George McKenzie

Personal information
- Full name: George Duncan McKenzie
- Date of birth: 27 January 1908
- Place of birth: Portgordon, Scotland
- Date of death: December 1974 (aged 66)
- Place of death: Bolton, England
- Position(s): Outside left

Senior career*
- Years: Team / Apps / (Gls)
- 0000–1928: Buckie Thistle
- 1928–1929: Aberdeen University
- 1929–1933: Queen's Park / 104 / (15)
- 1933–1934: Hull City / 9 / (4)
- 1934: Stockport County / 7 / (3)
- 1934–1935: Macclesfield / 5 / (4)
- 1935–1936: Kells United

International career
- 1930–1933: Scotland Amateurs / 8 / (2)

= George McKenzie (footballer, born 1908) =

Scottish footballer

George Duncan McKenzie (27 January 1908 – December 1974) was a Scottish amateur footballer who made over 100 appearances as an outside left in the Scottish League for Queen's Park.

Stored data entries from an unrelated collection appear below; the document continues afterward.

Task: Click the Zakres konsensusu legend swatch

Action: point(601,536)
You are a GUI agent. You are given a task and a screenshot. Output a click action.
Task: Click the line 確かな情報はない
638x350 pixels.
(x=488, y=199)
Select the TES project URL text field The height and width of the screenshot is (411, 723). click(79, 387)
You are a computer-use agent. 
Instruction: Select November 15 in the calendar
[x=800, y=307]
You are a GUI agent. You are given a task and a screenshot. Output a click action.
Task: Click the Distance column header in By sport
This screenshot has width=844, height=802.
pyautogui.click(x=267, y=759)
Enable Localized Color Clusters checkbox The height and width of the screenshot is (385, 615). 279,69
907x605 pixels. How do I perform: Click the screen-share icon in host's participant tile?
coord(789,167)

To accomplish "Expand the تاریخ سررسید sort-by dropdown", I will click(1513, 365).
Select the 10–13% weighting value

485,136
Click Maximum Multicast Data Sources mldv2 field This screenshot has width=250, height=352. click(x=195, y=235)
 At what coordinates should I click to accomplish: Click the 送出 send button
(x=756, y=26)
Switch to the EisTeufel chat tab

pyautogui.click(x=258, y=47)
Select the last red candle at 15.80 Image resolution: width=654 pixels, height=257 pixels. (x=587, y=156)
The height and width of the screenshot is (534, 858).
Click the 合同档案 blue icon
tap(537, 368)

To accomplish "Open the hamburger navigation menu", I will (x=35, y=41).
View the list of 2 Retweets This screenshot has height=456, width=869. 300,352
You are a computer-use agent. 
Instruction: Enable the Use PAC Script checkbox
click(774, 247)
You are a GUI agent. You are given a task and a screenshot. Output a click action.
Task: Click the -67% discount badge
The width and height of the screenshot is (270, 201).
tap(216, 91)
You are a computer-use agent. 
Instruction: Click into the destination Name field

He represented Scotland at amateur level and also played club football in England.

== Personal life ==
McKenzie attended Aberdeen University and worked as a general practitioner, which influenced where he played football. After retiring from football in 1936, he moved to Bolton, where he continued to work as a general practitioner.